# AIM OF THE TASK:
Copy all of the following data word for word, leaving every line unchanged.

# DATA PROVIDED:
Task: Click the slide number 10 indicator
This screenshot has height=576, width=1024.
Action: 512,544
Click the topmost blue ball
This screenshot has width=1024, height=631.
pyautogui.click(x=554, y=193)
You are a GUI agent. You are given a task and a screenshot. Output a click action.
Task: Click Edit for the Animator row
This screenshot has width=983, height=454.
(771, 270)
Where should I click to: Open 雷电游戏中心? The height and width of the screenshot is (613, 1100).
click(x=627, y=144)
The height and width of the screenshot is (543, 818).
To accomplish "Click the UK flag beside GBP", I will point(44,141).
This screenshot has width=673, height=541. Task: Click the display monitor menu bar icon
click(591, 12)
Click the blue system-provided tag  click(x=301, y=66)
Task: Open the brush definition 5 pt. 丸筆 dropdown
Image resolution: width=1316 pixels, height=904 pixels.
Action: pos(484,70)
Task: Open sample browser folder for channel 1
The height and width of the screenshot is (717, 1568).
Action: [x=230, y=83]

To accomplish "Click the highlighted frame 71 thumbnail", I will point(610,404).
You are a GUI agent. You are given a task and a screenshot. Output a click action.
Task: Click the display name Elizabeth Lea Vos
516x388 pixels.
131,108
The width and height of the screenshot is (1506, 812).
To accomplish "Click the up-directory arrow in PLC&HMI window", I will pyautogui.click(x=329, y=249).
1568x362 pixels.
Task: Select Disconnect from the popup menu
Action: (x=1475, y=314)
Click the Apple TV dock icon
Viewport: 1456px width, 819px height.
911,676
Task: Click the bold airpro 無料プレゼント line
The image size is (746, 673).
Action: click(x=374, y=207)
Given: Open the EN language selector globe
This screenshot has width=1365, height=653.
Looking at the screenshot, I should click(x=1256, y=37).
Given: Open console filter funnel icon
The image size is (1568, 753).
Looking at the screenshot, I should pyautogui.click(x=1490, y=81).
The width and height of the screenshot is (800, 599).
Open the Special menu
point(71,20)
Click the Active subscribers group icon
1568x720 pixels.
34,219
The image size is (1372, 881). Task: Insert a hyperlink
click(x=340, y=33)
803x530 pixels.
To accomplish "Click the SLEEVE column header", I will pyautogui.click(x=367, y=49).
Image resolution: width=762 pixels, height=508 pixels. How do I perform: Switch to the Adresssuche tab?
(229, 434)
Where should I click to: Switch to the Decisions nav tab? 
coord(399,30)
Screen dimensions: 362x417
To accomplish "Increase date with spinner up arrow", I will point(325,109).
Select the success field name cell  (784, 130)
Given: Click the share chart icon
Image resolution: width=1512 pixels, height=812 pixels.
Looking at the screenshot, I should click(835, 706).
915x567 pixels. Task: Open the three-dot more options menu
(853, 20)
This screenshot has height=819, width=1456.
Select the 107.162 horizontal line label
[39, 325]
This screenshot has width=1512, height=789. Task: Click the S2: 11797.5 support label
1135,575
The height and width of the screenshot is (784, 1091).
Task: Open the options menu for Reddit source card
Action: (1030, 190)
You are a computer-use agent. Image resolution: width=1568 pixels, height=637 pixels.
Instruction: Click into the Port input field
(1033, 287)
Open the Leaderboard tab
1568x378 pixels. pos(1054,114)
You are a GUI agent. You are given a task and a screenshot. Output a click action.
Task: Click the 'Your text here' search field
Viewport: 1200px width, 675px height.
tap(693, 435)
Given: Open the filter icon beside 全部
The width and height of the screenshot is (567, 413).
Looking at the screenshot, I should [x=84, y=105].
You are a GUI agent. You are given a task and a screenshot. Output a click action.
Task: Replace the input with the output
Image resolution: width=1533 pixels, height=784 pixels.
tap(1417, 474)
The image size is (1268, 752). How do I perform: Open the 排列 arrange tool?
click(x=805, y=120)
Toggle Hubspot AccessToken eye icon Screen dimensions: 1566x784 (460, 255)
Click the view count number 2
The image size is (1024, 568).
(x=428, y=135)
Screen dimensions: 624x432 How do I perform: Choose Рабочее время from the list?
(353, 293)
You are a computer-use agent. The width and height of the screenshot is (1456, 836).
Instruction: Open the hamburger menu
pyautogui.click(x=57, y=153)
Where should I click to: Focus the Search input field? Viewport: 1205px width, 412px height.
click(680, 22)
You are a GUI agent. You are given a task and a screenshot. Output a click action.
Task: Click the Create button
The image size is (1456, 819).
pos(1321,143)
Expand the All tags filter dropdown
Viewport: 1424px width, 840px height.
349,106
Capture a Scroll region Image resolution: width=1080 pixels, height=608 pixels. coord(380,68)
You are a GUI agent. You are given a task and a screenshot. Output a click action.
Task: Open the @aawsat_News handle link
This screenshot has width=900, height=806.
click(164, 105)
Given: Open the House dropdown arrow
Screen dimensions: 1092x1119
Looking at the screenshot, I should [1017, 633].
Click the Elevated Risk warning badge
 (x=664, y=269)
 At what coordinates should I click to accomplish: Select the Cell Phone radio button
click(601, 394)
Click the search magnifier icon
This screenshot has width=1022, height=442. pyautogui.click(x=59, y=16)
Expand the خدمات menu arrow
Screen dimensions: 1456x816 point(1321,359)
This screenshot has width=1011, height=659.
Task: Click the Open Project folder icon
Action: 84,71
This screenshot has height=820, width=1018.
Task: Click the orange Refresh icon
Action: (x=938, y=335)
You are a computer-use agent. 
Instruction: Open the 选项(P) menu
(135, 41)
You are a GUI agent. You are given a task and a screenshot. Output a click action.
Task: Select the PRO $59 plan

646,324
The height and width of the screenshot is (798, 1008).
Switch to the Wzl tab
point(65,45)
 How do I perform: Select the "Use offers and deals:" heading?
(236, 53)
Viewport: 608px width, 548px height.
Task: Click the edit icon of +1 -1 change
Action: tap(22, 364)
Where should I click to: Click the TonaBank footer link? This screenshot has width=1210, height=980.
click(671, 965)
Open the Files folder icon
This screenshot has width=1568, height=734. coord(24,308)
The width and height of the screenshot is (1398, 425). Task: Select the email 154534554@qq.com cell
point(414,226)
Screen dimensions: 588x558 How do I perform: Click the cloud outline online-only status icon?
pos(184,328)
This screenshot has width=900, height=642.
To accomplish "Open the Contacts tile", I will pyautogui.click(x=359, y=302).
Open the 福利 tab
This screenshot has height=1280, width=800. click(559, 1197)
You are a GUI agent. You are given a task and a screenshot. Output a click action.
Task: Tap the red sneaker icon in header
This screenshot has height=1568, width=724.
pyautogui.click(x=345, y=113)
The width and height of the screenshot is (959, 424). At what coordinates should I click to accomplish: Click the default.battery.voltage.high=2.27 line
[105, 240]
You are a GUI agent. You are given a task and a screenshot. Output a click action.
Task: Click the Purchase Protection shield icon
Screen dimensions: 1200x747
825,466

# REPLY:
Task: Click the slide number 10 indicator
This screenshot has height=576, width=1024.
Action: 512,544
Click the topmost blue ball
This screenshot has width=1024, height=631.
pyautogui.click(x=554, y=193)
You are a GUI agent. You are given a task and a screenshot. Output a click action.
Task: Click Edit for the Animator row
This screenshot has width=983, height=454.
(771, 270)
Where should I click to: Open 雷电游戏中心? The height and width of the screenshot is (613, 1100).
click(x=627, y=144)
The height and width of the screenshot is (543, 818).
To accomplish "Click the UK flag beside GBP", I will point(44,141).
This screenshot has width=673, height=541. Task: Click the display monitor menu bar icon
click(591, 12)
Click the blue system-provided tag  click(x=301, y=66)
Task: Open the brush definition 5 pt. 丸筆 dropdown
Image resolution: width=1316 pixels, height=904 pixels.
Action: pos(484,70)
Task: Open sample browser folder for channel 1
The height and width of the screenshot is (717, 1568).
Action: [x=230, y=83]

To accomplish "Click the highlighted frame 71 thumbnail", I will point(610,404).
You are a GUI agent. You are given a task and a screenshot. Output a click action.
Task: Click the display name Elizabeth Lea Vos
516x388 pixels.
131,108
The width and height of the screenshot is (1506, 812).
To accomplish "Click the up-directory arrow in PLC&HMI window", I will pyautogui.click(x=329, y=249).
1568x362 pixels.
Task: Select Disconnect from the popup menu
Action: (x=1475, y=314)
Click the Apple TV dock icon
Viewport: 1456px width, 819px height.
911,676
Task: Click the bold airpro 無料プレゼント line
The image size is (746, 673).
Action: click(x=374, y=207)
Given: Open the EN language selector globe
This screenshot has width=1365, height=653.
Looking at the screenshot, I should click(x=1256, y=37).
Given: Open console filter funnel icon
The image size is (1568, 753).
Looking at the screenshot, I should pyautogui.click(x=1490, y=81).
The width and height of the screenshot is (800, 599).
Open the Special menu
point(71,20)
Click the Active subscribers group icon
1568x720 pixels.
34,219
The image size is (1372, 881). Task: Insert a hyperlink
click(x=340, y=33)
803x530 pixels.
To accomplish "Click the SLEEVE column header", I will pyautogui.click(x=367, y=49).
Image resolution: width=762 pixels, height=508 pixels. How do I perform: Switch to the Adresssuche tab?
(229, 434)
Where should I click to: Switch to the Decisions nav tab? 
coord(399,30)
Screen dimensions: 362x417
To accomplish "Increase date with spinner up arrow", I will point(325,109).
Select the success field name cell  (784, 130)
Given: Click the share chart icon
Image resolution: width=1512 pixels, height=812 pixels.
Looking at the screenshot, I should click(835, 706).
915x567 pixels. Task: Open the three-dot more options menu
(853, 20)
This screenshot has height=819, width=1456.
Select the 107.162 horizontal line label
[39, 325]
This screenshot has width=1512, height=789. Task: Click the S2: 11797.5 support label
1135,575
The height and width of the screenshot is (784, 1091).
Task: Open the options menu for Reddit source card
Action: (1030, 190)
You are a computer-use agent. Image resolution: width=1568 pixels, height=637 pixels.
Instruction: Click into the Port input field
(1033, 287)
Open the Leaderboard tab
1568x378 pixels. pos(1054,114)
You are a GUI agent. You are given a task and a screenshot. Output a click action.
Task: Click the 'Your text here' search field
Viewport: 1200px width, 675px height.
tap(693, 435)
Given: Open the filter icon beside 全部
The width and height of the screenshot is (567, 413).
Looking at the screenshot, I should [x=84, y=105].
You are a GUI agent. You are given a task and a screenshot. Output a click action.
Task: Replace the input with the output
Image resolution: width=1533 pixels, height=784 pixels.
tap(1417, 474)
The image size is (1268, 752). How do I perform: Open the 排列 arrange tool?
click(x=805, y=120)
Toggle Hubspot AccessToken eye icon Screen dimensions: 1566x784 (460, 255)
Click the view count number 2
The image size is (1024, 568).
(x=428, y=135)
Screen dimensions: 624x432 How do I perform: Choose Рабочее время from the list?
(353, 293)
You are a computer-use agent. The width and height of the screenshot is (1456, 836).
Instruction: Open the hamburger menu
pyautogui.click(x=57, y=153)
Where should I click to: Focus the Search input field? Viewport: 1205px width, 412px height.
click(680, 22)
You are a GUI agent. You are given a task and a screenshot. Output a click action.
Task: Click the Create button
The image size is (1456, 819).
pos(1321,143)
Expand the All tags filter dropdown
Viewport: 1424px width, 840px height.
349,106
Capture a Scroll region Image resolution: width=1080 pixels, height=608 pixels. coord(380,68)
You are a GUI agent. You are given a task and a screenshot. Output a click action.
Task: Open the @aawsat_News handle link
This screenshot has width=900, height=806.
click(164, 105)
Given: Open the House dropdown arrow
Screen dimensions: 1092x1119
Looking at the screenshot, I should [1017, 633].
Click the Elevated Risk warning badge
 (x=664, y=269)
 At what coordinates should I click to accomplish: Select the Cell Phone radio button
click(601, 394)
Click the search magnifier icon
This screenshot has width=1022, height=442. pyautogui.click(x=59, y=16)
Expand the خدمات menu arrow
Screen dimensions: 1456x816 point(1321,359)
This screenshot has width=1011, height=659.
Task: Click the Open Project folder icon
Action: 84,71
This screenshot has height=820, width=1018.
Task: Click the orange Refresh icon
Action: (x=938, y=335)
You are a computer-use agent. 
Instruction: Open the 选项(P) menu
(135, 41)
You are a GUI agent. You are given a task and a screenshot. Output a click action.
Task: Select the PRO $59 plan

646,324
The height and width of the screenshot is (798, 1008).
Switch to the Wzl tab
point(65,45)
 How do I perform: Select the "Use offers and deals:" heading?
(236, 53)
Viewport: 608px width, 548px height.
Task: Click the edit icon of +1 -1 change
Action: tap(22, 364)
Where should I click to: Click the TonaBank footer link? This screenshot has width=1210, height=980.
click(671, 965)
Open the Files folder icon
This screenshot has width=1568, height=734. coord(24,308)
The width and height of the screenshot is (1398, 425). Task: Select the email 154534554@qq.com cell
point(414,226)
Screen dimensions: 588x558 How do I perform: Click the cloud outline online-only status icon?
pos(184,328)
This screenshot has width=900, height=642.
To accomplish "Open the Contacts tile", I will pyautogui.click(x=359, y=302).
Open the 福利 tab
This screenshot has height=1280, width=800. click(559, 1197)
You are a GUI agent. You are given a task and a screenshot. Output a click action.
Task: Tap the red sneaker icon in header
This screenshot has height=1568, width=724.
pyautogui.click(x=345, y=113)
The width and height of the screenshot is (959, 424). At what coordinates should I click to accomplish: Click the default.battery.voltage.high=2.27 line
[105, 240]
You are a GUI agent. You are given a task and a screenshot. Output a click action.
Task: Click the Purchase Protection shield icon
Screen dimensions: 1200x747
825,466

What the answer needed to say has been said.